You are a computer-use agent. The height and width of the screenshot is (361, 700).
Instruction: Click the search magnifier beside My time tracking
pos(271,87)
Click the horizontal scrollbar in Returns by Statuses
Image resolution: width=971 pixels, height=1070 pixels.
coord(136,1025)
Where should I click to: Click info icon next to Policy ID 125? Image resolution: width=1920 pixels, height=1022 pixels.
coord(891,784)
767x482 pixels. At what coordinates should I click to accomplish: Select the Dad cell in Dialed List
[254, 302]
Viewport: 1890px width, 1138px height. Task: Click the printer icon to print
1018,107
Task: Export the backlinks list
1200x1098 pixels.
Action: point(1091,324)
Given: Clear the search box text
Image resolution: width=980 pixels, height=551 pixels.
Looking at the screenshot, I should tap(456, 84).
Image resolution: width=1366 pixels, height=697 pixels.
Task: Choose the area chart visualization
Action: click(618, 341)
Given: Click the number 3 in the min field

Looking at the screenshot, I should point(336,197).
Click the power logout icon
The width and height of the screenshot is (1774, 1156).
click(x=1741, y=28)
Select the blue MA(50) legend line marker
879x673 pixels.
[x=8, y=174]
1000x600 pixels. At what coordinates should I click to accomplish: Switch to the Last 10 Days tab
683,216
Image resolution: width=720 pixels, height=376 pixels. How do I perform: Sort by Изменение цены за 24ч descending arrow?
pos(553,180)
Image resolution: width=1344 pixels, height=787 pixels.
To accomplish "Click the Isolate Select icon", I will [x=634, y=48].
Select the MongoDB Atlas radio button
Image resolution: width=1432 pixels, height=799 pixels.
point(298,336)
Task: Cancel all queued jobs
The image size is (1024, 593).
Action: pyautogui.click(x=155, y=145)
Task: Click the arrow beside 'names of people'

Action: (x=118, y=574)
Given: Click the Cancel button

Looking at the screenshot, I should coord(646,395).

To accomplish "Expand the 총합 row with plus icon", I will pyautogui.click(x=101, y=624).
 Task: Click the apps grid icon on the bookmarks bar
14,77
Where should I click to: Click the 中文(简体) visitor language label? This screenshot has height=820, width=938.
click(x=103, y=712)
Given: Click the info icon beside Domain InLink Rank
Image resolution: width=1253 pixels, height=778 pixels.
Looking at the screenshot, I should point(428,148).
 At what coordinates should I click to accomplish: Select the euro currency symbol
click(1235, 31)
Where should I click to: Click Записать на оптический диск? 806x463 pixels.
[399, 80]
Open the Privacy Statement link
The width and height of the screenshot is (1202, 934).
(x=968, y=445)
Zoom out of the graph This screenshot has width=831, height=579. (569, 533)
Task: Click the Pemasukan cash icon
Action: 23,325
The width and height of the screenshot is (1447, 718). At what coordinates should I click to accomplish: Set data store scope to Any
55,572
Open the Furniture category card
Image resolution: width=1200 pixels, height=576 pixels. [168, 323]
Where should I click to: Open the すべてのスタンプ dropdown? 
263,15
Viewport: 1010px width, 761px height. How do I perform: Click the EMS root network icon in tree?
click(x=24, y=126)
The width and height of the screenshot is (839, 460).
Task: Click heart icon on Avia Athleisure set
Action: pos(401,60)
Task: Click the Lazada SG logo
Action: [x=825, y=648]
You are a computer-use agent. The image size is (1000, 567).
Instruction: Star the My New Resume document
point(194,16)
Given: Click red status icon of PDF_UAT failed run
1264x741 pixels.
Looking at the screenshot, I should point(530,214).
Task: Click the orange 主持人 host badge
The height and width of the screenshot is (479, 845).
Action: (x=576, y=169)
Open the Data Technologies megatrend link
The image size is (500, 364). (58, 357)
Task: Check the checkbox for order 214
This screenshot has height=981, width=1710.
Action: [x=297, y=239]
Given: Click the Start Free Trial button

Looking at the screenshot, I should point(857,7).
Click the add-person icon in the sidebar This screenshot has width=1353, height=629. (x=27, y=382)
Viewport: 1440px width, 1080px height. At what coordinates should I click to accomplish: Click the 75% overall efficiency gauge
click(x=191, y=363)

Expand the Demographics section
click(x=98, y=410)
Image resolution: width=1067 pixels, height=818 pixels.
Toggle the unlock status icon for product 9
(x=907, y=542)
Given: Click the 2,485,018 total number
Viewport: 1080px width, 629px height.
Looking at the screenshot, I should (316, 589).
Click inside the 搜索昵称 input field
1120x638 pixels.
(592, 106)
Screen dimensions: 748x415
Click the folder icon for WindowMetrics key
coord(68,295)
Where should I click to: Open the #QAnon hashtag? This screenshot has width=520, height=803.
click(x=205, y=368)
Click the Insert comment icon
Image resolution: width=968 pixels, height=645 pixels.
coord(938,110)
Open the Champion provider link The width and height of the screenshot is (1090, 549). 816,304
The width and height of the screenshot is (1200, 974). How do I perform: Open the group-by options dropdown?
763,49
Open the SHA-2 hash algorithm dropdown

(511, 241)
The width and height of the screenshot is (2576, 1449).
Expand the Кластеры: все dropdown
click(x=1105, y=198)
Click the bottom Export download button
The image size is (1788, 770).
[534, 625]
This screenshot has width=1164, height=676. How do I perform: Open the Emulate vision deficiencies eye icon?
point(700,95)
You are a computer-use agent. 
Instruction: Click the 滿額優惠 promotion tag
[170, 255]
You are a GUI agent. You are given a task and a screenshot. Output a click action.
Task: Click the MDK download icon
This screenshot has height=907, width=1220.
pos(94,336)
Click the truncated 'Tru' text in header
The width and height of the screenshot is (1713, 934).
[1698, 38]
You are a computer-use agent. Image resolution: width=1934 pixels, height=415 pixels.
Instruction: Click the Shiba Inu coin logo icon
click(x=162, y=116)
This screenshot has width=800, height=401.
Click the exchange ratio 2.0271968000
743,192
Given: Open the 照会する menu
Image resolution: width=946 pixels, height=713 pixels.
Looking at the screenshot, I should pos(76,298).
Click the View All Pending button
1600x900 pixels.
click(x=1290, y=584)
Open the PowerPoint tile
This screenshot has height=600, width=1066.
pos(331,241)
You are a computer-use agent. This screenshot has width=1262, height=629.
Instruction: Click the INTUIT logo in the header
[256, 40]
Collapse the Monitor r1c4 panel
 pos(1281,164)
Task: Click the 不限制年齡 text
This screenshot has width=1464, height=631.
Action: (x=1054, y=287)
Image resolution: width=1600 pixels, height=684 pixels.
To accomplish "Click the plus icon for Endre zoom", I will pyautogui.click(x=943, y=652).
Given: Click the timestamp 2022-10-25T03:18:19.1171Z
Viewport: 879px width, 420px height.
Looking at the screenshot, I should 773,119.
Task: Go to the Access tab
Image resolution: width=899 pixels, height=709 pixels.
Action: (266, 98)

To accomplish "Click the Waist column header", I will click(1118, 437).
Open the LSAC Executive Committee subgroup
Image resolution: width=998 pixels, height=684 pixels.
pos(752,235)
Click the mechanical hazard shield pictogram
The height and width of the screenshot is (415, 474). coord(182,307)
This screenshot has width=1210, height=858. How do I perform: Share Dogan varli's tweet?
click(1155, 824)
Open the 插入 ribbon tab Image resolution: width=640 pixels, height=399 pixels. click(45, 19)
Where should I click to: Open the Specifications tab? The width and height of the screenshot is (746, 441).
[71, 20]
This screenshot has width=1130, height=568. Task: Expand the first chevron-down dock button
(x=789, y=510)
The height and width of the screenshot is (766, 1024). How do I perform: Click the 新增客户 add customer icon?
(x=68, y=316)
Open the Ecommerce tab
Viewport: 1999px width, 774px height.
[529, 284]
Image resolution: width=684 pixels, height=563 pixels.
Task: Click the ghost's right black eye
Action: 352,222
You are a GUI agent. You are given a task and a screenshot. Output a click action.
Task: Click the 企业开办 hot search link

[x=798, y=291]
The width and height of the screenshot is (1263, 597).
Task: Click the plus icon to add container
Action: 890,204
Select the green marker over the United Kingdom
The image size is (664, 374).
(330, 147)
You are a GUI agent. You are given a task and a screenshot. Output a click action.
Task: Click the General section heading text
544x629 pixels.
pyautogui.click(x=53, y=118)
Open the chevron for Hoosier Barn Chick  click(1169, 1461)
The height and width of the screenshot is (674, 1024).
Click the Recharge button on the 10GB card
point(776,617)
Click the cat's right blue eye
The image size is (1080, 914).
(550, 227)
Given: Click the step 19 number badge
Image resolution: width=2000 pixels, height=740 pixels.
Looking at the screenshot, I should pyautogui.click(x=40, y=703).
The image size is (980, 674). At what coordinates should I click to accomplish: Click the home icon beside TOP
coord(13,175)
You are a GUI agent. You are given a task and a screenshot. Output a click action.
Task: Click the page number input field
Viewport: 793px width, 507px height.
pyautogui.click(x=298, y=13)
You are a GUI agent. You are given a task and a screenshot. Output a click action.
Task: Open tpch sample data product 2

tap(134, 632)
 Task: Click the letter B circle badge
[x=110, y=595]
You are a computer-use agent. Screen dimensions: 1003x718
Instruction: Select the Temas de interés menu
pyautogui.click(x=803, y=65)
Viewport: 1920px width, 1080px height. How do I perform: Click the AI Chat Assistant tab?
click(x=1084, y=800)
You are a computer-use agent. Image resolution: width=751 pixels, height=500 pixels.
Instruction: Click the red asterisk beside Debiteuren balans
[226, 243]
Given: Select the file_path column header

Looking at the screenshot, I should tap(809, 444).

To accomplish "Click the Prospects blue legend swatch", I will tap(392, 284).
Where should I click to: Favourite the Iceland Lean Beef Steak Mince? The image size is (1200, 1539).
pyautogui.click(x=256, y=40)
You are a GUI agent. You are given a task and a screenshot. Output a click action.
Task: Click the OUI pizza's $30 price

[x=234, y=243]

◇ ◇ ◇ ◇ ◇

- _Assignment_
After finding the line that contains "Instruction: Select the Temas de interés menu" in the records above, copy that line and each one after it exactly, through the final line.

- _Response area_
Instruction: Select the Temas de interés menu
pyautogui.click(x=803, y=65)
Viewport: 1920px width, 1080px height. How do I perform: Click the AI Chat Assistant tab?
click(x=1084, y=800)
You are a computer-use agent. Image resolution: width=751 pixels, height=500 pixels.
Instruction: Click the red asterisk beside Debiteuren balans
[226, 243]
Given: Select the file_path column header

Looking at the screenshot, I should tap(809, 444).

To accomplish "Click the Prospects blue legend swatch", I will tap(392, 284).
Where should I click to: Favourite the Iceland Lean Beef Steak Mince? The image size is (1200, 1539).
pyautogui.click(x=256, y=40)
You are a GUI agent. You are given a task and a screenshot. Output a click action.
Task: Click the OUI pizza's $30 price

[x=234, y=243]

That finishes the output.